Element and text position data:
>> start

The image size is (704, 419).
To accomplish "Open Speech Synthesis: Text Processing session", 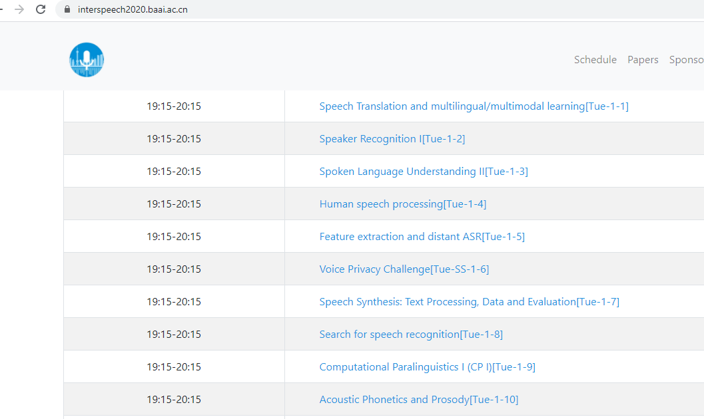I will (470, 301).
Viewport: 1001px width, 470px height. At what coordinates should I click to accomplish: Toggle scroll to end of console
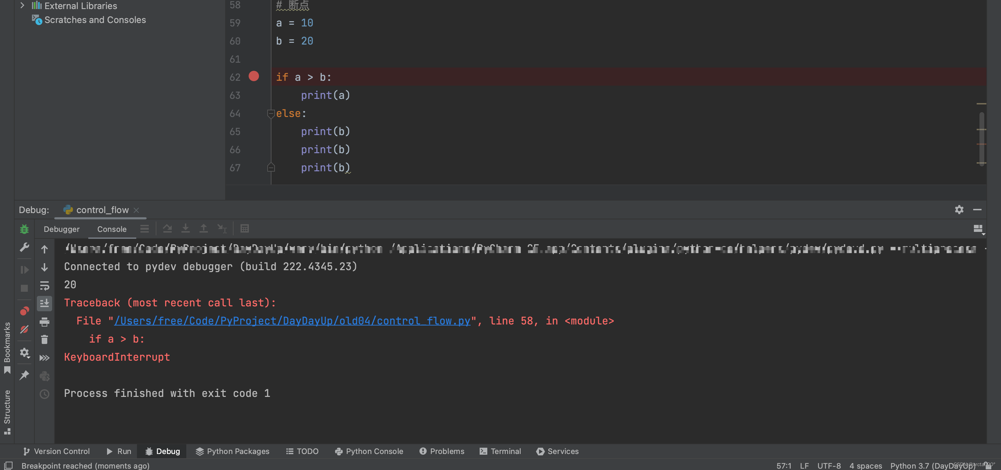pyautogui.click(x=44, y=303)
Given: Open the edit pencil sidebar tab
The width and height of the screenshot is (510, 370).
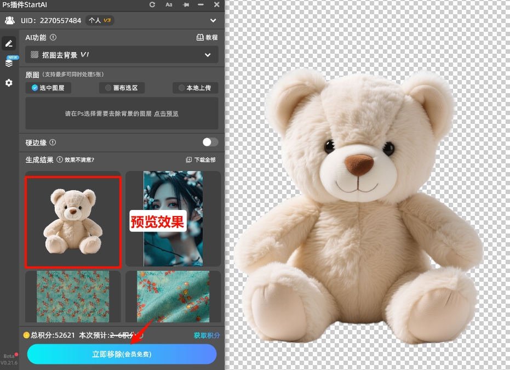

>> end

Rewrite the data from the line containing "Viewport: 1001px width, 470px" through the end of the data, changing "sidebar" to "side panel" and keeping everything else unchanged. Leave the pictures out of your answer.

WRITTEN REPLY:
Viewport: 1001px width, 470px height. At what coordinates should I click to accomplish: Toggle scroll to end of console
pyautogui.click(x=44, y=303)
Given: Open the edit pencil side panel tab
The width and height of the screenshot is (510, 370).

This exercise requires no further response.